上に引用したあかほりさんの言葉は心を打ちます。作者として身をたてようという人には特にそうでしょう。でも僕は業界の外にいる単なる傍観者だから、こんな冷酷なことを平気で言えたりするのです。

「しかし実際に起こっているのは、その五人を奪い合う現象にみえる」
「本を読まなくなってきているのは、社会全体の変化に起因しているので、単に提供する作品をそれに合わせたからといって変化するものではないと考えるのが妥当だ」

日本の将来を憂い、十年以上をかけて教育そのものから取り組み直すという課題を考えるのならば、如何に本を読ませるようにするかという議論はとても面白いと思います。でも、今この業界で生きている作者さんたちは、そんな悠長なことでいいのでしょうか?
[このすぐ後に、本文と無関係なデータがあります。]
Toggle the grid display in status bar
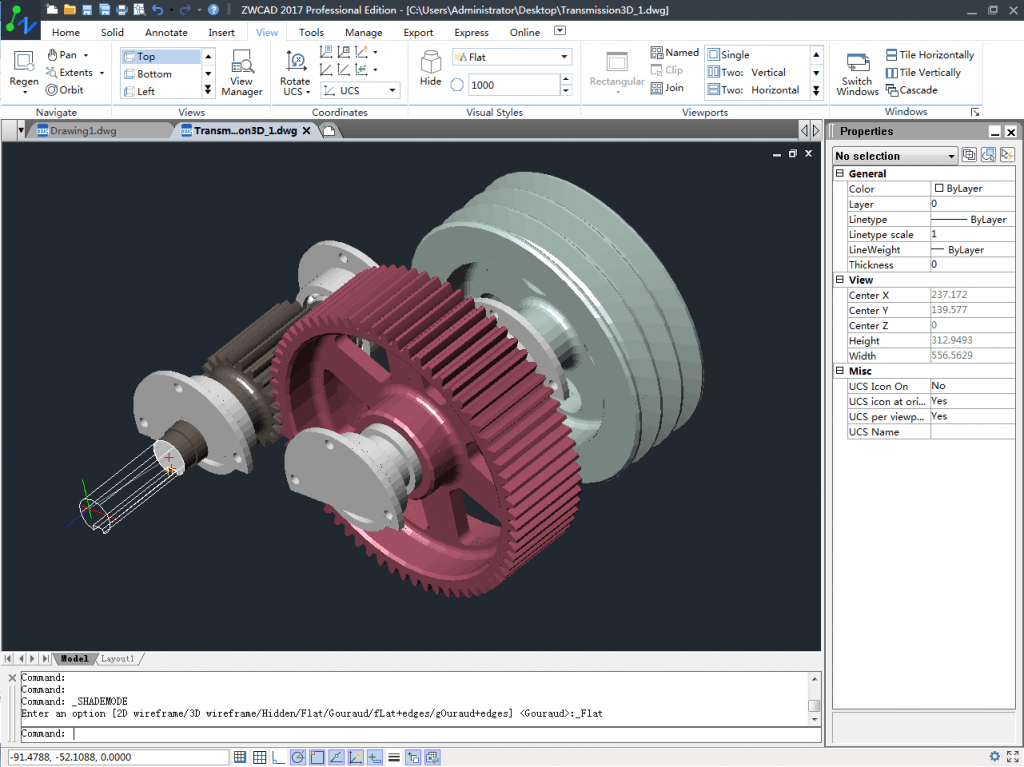This screenshot has width=1024, height=767. pos(259,758)
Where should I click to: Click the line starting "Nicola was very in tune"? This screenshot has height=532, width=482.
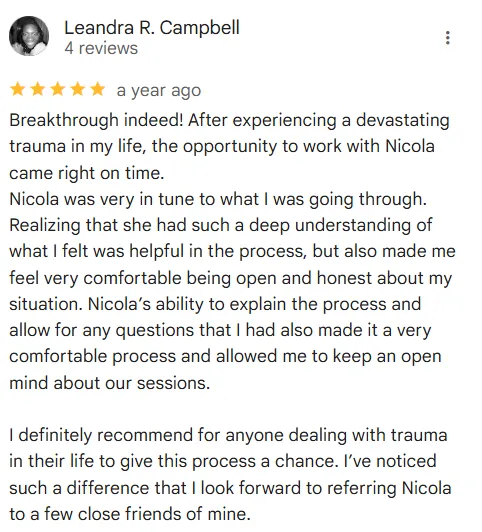[x=218, y=199]
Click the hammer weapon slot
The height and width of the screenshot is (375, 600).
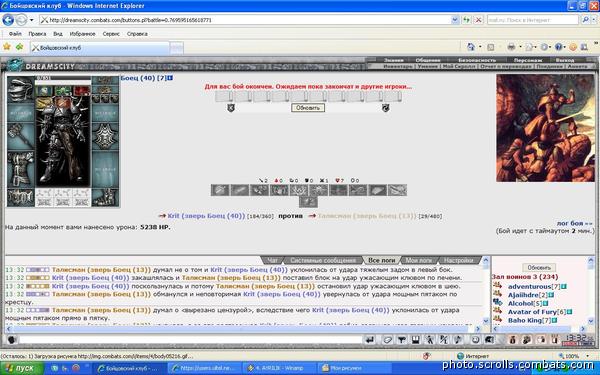[21, 135]
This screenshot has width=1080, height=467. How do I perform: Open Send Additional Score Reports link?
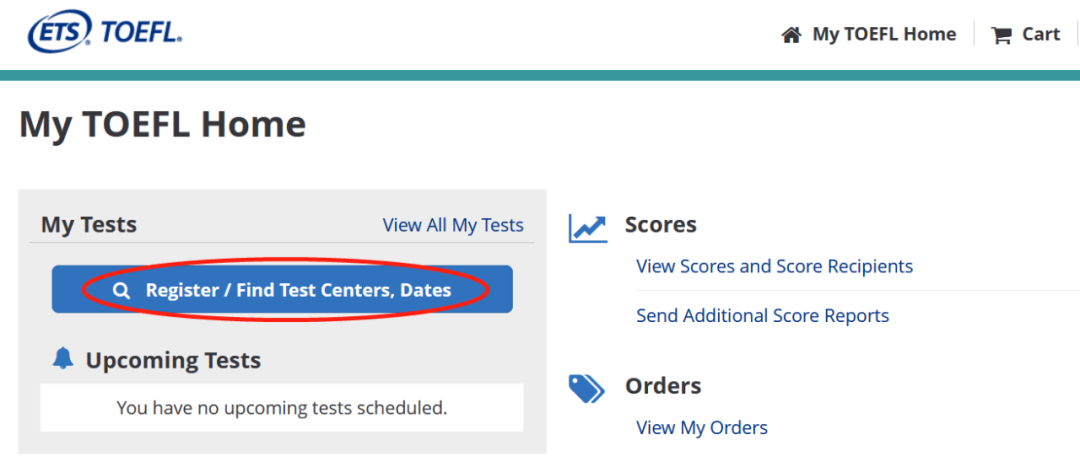point(762,315)
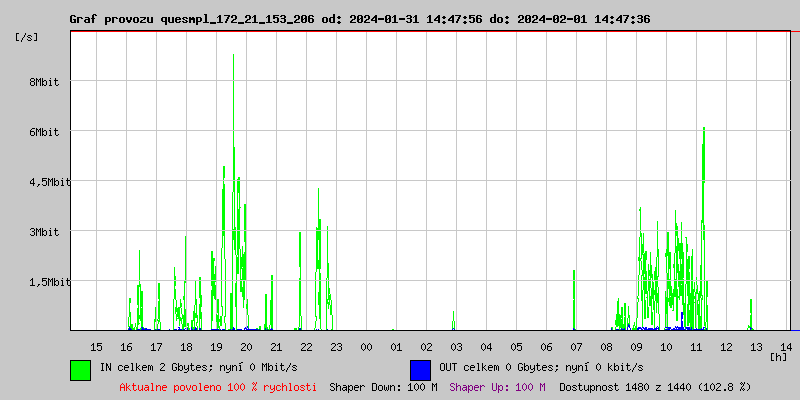Click the purple 'Shaper Up: 100 M' label

pos(497,387)
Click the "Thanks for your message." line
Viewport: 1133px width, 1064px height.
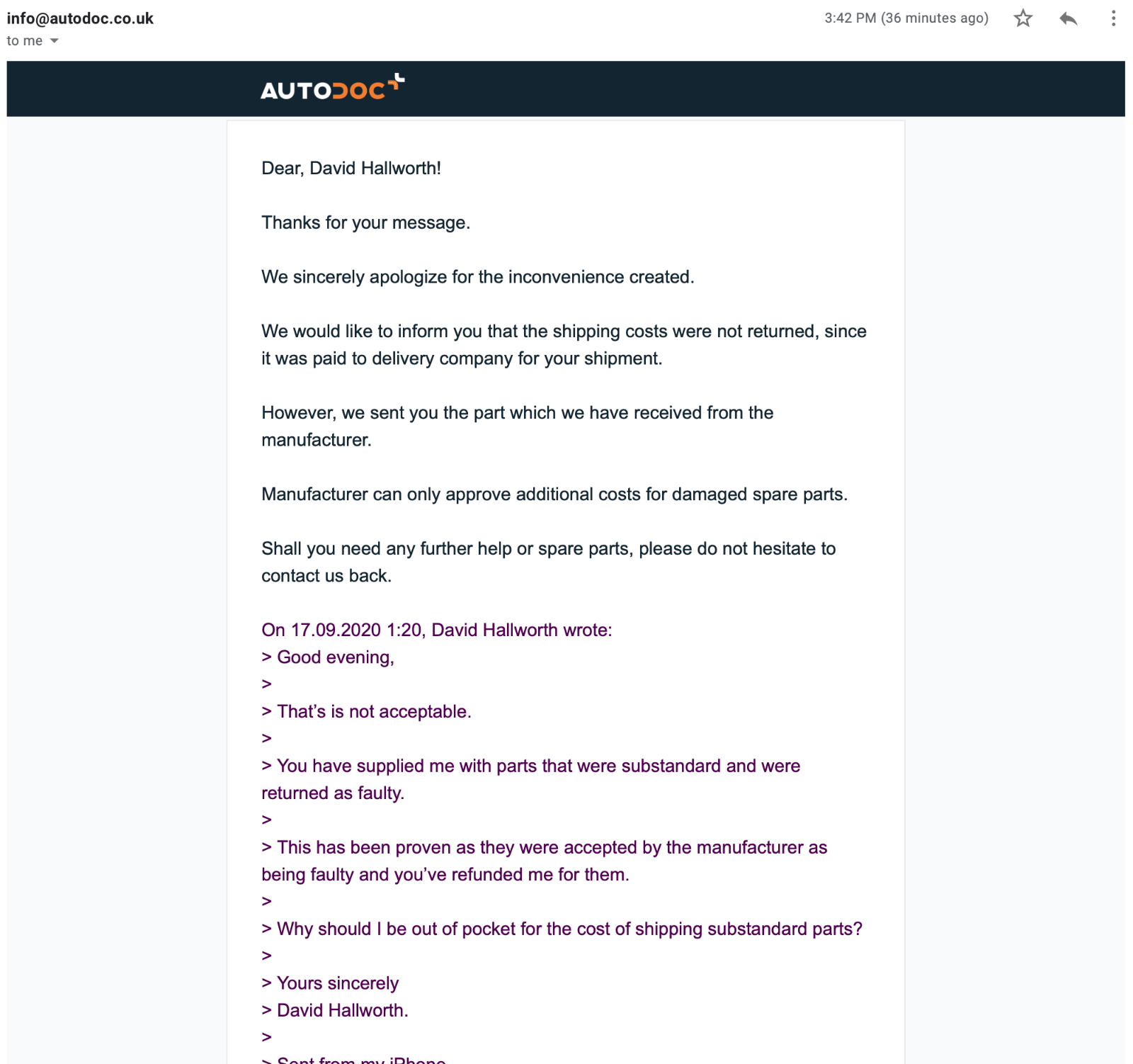click(x=365, y=223)
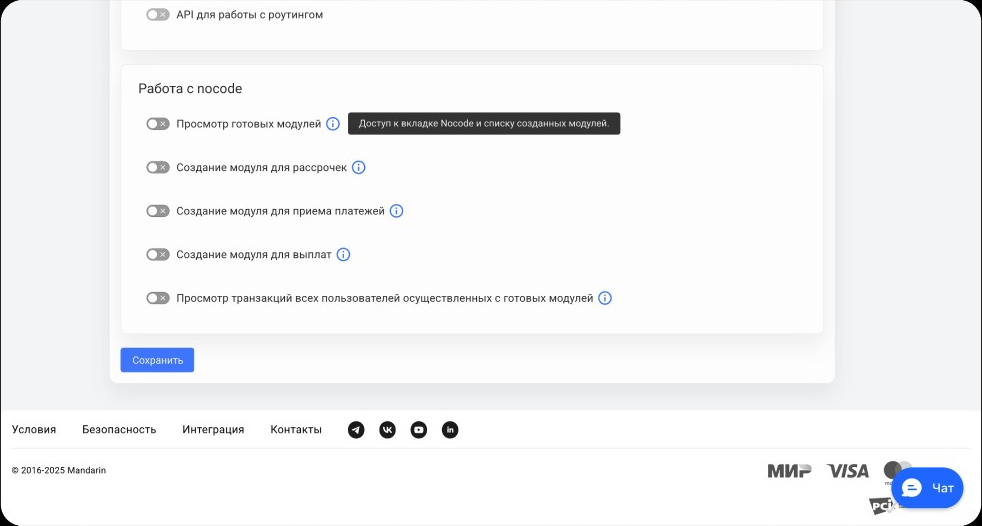Open the LinkedIn social icon in footer
This screenshot has width=982, height=526.
450,430
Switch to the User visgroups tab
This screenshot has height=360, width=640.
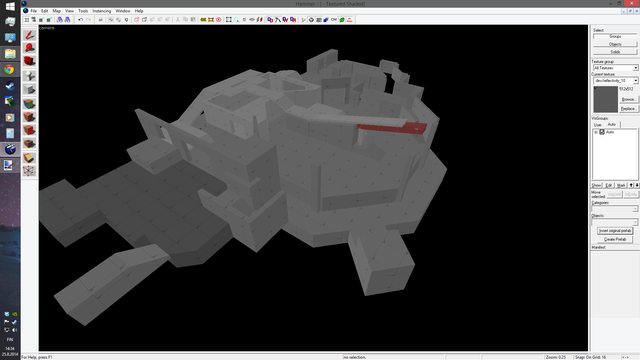[598, 124]
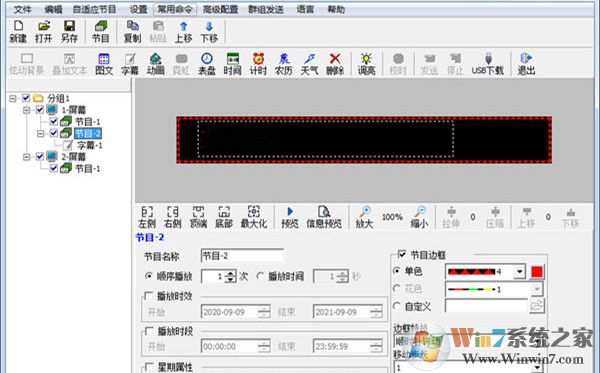Click the red border color swatch
600x373 pixels.
(537, 272)
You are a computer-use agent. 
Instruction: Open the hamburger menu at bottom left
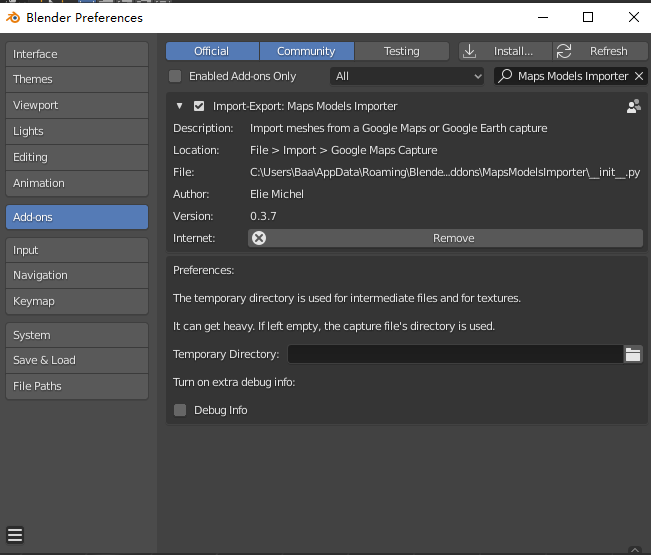tap(15, 534)
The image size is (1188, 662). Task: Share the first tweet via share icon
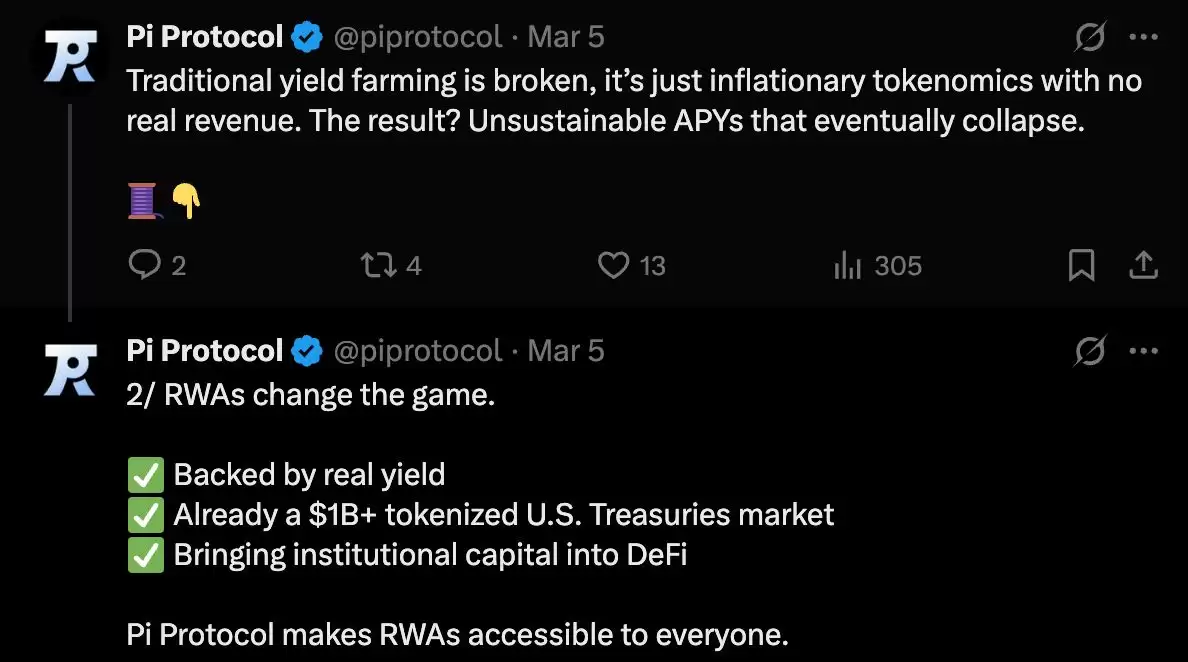pos(1143,265)
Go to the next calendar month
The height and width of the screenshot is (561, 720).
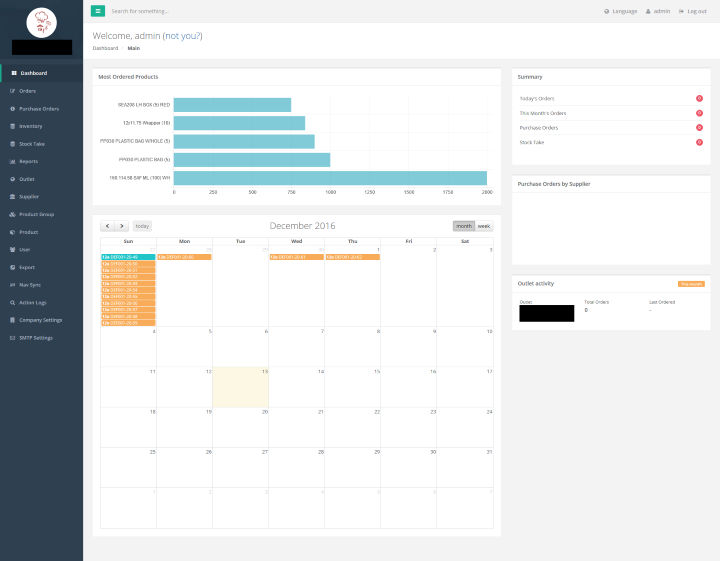121,226

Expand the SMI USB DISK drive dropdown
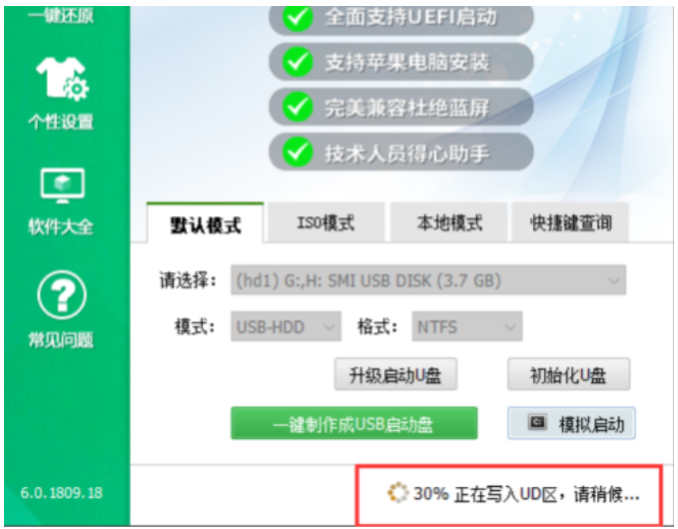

統計がないのでなんともいえないのですが、どうも2008年は転換点なのかもしれません。比較的順調に拡大してきたラノベ(萌え)業界は、今飽和を迎えつつあり、そういった中で繰り広げられるのは、限られたパイを奪い合う「ゼロサムゲーム」なのじゃないでしょうか。
だから、作家さんたちは自分の居場所に息苦しさを感じ、そして違うジャンルへ少しずつ活動の場を広げようとしている。SF化がすすんでいるのも、ミステリの新本格化がすすんでいるのも、その他の取り組みも、息苦しい状況が少しでも楽になるようにするためのさまざまなチャレンジなのではないか、僕はそう感じています。
だから、この動きを否定的に捉えられないのです。

すいぶんと長くなりましたが、まだ結論を書けていません。まあ、どうせこのブログは読む人ほとんどいないので、また結論を持ち越してしまおうと思います。
次回で終わるつもりです。あまり長いとほとんどゼロな読者が、完全にゼロになっちゃいますし(笑)

次回は、「イノベーションの普及」という本の内容を適用できないかという話を書こうと思っています。本当はこの回に書きたかったのだけど、いきつかなかった・・・
それでは寝ます。おやすみなさい。